Sleep disturbance was measured using the Korean version of the Insomnia Severity Index (ISI), which was developed by Morin [21] and translated by the Korean Sleep Research Society [22]. The Korean ISI comprised of seven items that are rated in a 5-point scale (0–4 points), and the score ranges from 0 to 28. Higher scores indicate lower sleep quality and scores above 10 indicate sleep disturbance during the past 2 weeks [21]. In the study context, the Korean ISI received a Cronbach’s alpha of 0.92.


Fatigue was measured using the Fatigue Severity Scale (FSS), which comprised of nine items concerning the degree of fatigue over the previous week. Each item is rated in a 7-point Likert scale (1 = strongly disagree, 7 = strongly agree), and average scores obtained by dividing the total score (range 9–63) by the number of items indicates the degree of fatigue; the cutoff point for fatigue is more than 4 points on average [23]. In the study context, the FSS received a Cronbach’s alpha of 0.91.

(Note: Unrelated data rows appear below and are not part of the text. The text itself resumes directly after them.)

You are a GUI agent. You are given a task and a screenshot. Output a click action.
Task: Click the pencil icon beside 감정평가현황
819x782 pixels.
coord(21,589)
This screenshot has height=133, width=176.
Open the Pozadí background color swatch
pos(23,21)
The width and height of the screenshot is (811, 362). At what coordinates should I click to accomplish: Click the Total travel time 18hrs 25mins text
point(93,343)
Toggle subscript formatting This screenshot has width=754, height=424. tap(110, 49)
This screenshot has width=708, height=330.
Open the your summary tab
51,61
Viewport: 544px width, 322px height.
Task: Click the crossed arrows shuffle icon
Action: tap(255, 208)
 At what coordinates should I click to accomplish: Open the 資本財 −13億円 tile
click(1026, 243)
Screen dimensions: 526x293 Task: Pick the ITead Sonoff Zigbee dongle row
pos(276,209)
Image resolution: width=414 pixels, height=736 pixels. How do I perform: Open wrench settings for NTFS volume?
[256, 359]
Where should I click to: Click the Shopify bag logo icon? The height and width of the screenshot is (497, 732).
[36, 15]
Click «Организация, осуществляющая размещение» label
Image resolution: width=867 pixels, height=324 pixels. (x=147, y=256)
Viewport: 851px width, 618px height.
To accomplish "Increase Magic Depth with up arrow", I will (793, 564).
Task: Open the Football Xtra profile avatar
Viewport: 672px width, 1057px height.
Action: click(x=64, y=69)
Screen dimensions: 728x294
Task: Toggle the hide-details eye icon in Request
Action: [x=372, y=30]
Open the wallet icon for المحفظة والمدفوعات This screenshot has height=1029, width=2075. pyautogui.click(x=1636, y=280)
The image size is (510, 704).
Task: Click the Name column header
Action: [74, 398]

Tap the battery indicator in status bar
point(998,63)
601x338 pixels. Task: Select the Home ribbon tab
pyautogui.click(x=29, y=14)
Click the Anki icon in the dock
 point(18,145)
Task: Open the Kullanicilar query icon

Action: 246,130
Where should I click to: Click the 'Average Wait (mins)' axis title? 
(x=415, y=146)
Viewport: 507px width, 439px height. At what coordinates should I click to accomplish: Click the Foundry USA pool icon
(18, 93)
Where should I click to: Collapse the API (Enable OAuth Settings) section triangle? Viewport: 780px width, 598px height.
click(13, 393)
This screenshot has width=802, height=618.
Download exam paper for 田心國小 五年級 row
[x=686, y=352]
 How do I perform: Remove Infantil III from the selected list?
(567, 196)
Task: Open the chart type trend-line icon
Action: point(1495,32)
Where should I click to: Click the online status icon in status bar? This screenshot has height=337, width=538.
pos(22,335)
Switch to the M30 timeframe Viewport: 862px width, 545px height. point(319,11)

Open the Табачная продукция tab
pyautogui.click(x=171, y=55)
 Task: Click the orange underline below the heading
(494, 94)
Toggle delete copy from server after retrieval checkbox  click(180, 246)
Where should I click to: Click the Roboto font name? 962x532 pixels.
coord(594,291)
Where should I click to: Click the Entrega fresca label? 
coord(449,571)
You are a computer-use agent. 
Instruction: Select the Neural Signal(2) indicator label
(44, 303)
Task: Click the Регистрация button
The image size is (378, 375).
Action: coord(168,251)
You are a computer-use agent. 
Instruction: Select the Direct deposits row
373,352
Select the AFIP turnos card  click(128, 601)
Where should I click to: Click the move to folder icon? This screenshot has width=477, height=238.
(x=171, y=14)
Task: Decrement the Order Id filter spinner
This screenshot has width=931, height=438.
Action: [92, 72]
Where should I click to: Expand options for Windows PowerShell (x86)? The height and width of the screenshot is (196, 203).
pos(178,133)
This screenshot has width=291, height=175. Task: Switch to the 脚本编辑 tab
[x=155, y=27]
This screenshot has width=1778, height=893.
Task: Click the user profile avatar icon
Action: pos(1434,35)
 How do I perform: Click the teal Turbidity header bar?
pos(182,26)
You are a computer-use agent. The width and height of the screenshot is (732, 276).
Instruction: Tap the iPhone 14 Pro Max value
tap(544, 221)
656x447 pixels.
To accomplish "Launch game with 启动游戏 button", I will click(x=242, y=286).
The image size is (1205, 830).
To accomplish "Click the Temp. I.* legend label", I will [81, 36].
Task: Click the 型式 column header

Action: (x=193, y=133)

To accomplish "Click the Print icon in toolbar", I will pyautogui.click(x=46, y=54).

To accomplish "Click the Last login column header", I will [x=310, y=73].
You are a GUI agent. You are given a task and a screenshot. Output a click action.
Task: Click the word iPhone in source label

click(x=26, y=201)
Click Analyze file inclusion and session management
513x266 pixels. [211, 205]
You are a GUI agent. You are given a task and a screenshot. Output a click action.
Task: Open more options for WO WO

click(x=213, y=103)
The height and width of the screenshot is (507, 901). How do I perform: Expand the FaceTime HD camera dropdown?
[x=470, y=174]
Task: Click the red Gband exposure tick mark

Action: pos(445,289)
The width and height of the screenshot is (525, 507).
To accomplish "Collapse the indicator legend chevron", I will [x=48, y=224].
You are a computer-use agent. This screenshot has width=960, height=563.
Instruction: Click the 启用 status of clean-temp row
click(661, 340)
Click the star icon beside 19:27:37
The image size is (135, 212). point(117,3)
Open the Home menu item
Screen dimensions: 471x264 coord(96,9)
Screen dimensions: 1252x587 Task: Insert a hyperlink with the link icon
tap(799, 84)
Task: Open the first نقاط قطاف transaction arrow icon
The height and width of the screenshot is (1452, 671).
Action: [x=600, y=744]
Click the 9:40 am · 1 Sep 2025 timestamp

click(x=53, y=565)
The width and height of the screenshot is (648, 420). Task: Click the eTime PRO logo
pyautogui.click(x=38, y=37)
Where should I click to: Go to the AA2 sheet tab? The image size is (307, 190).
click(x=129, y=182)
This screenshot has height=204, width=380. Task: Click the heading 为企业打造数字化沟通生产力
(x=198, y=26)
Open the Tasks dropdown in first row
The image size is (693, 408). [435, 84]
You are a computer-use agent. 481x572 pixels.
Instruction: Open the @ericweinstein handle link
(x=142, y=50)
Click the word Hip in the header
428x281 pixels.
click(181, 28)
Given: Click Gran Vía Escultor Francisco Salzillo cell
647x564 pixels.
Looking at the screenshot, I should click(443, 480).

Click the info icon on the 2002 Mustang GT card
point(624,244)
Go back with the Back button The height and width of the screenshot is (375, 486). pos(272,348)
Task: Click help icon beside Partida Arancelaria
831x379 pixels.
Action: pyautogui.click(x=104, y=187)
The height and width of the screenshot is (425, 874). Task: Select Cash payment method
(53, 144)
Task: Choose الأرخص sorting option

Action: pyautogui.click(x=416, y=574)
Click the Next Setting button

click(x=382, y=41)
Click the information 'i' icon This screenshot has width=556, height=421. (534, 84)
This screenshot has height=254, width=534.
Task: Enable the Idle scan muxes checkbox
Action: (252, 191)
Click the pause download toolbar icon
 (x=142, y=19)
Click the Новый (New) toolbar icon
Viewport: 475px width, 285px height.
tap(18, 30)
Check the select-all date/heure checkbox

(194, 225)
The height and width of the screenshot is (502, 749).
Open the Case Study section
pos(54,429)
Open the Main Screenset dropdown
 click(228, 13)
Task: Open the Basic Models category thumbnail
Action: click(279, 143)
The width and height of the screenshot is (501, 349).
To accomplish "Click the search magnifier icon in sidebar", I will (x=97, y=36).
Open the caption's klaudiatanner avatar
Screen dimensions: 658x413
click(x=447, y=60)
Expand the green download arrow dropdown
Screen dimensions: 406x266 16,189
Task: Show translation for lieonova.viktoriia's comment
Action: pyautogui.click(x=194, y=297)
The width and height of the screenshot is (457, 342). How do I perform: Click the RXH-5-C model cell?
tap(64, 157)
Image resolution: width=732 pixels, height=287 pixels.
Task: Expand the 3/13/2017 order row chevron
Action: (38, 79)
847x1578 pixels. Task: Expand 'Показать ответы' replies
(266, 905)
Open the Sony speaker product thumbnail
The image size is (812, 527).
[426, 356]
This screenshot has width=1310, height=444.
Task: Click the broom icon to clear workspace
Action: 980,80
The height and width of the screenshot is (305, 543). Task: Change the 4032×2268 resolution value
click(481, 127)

Depression was assessed using the shortened Center for Epidemiological Studies Depression Scale (CES-D), which is comprised of 10 items concerning depressive feelings and thoughts during the previous week. Each item is rated in a 4-point scale (0 = less than one day, 3 = about five to seven days), with higher total scores (range 0–30) indicating more depressive symptoms; total scores of 10 or above indicate depression [24]. In the study context, the shortened CES-D received a Cronbach’s alpha of 0.87.

Statistical analyses

All analyses were conducted using SAS version 9.4 (SAS Institute Inc., Cary, NC, USA). Descriptive statistics (frequencies, percentages, means, and standard deviations) were analyzed for the general characteristics, while Pearson’s chi-squared test and independent t-test were used to identify the differences between turnover intention and actual turnover according to the general characteristics and health problems.

Multiple logistic regressions were used to investigate the associations between health problems and turnover intention, including all general characteristics except for age used as covariates, as age was highly correlated with total shift work experience (r = 0.92, p < 0.001). In the multiple logistic regressions for actual turnover, we added turnover intention to the models to confirm the weakening associations between health problems and actual turnover.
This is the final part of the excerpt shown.